WORK INSTRUCTION –
All of the data beneath this instruction is to be transcribed word for word.

(Data records)
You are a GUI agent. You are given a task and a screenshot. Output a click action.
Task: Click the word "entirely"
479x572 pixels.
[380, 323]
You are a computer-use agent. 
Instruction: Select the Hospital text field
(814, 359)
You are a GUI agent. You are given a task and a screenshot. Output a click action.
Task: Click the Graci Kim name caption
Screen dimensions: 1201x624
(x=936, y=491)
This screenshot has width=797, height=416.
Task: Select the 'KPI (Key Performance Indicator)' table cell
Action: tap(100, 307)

REPLY TO THE EXERCISE –
You are a GUI agent. You are given a task and a screenshot. Output a click action.
Task: Click the word "entirely"
479x572 pixels.
[380, 323]
You are a computer-use agent. 
Instruction: Select the Hospital text field
(814, 359)
You are a GUI agent. You are given a task and a screenshot. Output a click action.
Task: Click the Graci Kim name caption
Screen dimensions: 1201x624
(x=936, y=491)
This screenshot has width=797, height=416.
Task: Select the 'KPI (Key Performance Indicator)' table cell
Action: tap(100, 307)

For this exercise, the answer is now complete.